少年ジャンプの攻略記事を片手に、兄が深夜までスライムを倒している光景。あのテレビの光のちらつきや、洞窟の音楽が流れた瞬間の“ぞくっ”とする感じ。私の中では、全部が一枚の絵のように焼き付いています。
もしかすると、私はあの頃から「ゲームを遊ぶ」というより「物語を共有する」ことが好きだったのかもしれません。
初プレイはドラクエII ― そして初めての“全滅”
私が初めて実際にプレイしたのは『ドラゴンクエストII』でした。
これがもう、びっくりするくらい難しかった。
「敵が強い!」
「逃げられない!」
「書いたふっかつのじゅもんが読めない!」
…今ならSNSで嘆けますが、当時はそんな場所もなく、ただ一人で絶望していました。特に雪の国で全滅したときのあの“真っ白な画面”。あれは子どもながらに「世界の終わり」を見たような気持ちでした。
でも不思議なんですよね。それでも次の日、また電源を入れていました。やり直す気力が湧いてくる。「もう一度、あの町に戻りたい」そう思わせてくれるのが、ドラクエという作品の魔法だったのかもしれません。
RPGがくれた“想像力の種”
それから数年、ファミコンの世界はRPG全盛期へ。
『桃太郎伝説』『MOTHER』…
どれも心に残る作品ばかりでした。
特に『MOTHER』には衝撃を受けました。アメリカの田舎町を舞台にした少年の冒険。音楽、言葉、そして「やさしさ」が詰まっていた。
私はその原作本を小学生ながらに読み、ノートに好きなセリフを書き写していました。今思えば、あれが私にとって“物語を書く”という原点だったのかもしれません。
そして今 ― ドラクエI&IIで再び会えるかもしれない
40年の時を超えて、再び『ドラゴンクエストI&II』が発売されました。手に取った瞬間、私はあの親戚の兄の背中を思い出しました。レベルアップの音、呪文を覚えた瞬間の喜び、洞窟に入る時のあの静けさ。
今度は私がプレイヤーとして、あの頃の自分に再会する番です。まだ起動していません。でも、あのタイトル画面の音を聞いた瞬間、8歳の自分がきっと心の奥で「やっと会えたね」と笑う気がします。
世代ごとの“冒険の記憶”
人によって心に残る“冒険”は違うと思います。
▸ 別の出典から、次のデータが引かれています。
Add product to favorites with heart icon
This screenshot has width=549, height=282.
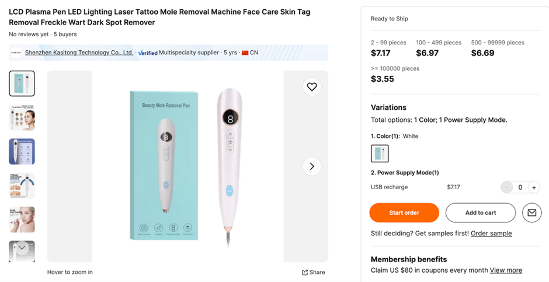(312, 87)
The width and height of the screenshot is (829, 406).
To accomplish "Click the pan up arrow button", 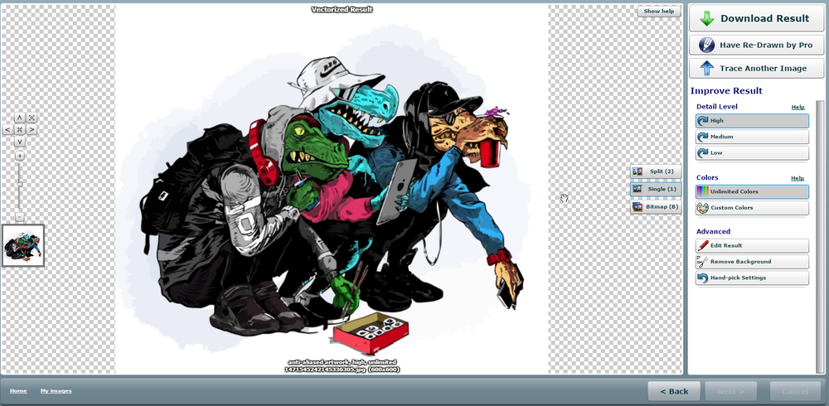I will point(19,118).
ポケモンに夢中だった世代もいれば、デジモンやモンハンで夜を明かした人もいる。けれど、私たち40代以上にとっての「原点」は間違いなくドラクエだった。
勇者の冒険を通して、私たちは「努力すれば強くなれる」「仲間がいれば乗り越えられる」ということを、小さなテレビ画面の中で教わった気がします。
そして今、私の手元には新しいドラクエがあり、当時のように少しワクワクしています。
時間に追われ、ゲームから離れてしまった大人たちへ。もし少しでもあの頃の自分を思い出したいなら、この『ドラゴンクエストI&II』を、年末の夜に静かに起動してみてください。
勇者はきっと、あなたの中にまだ眠っています。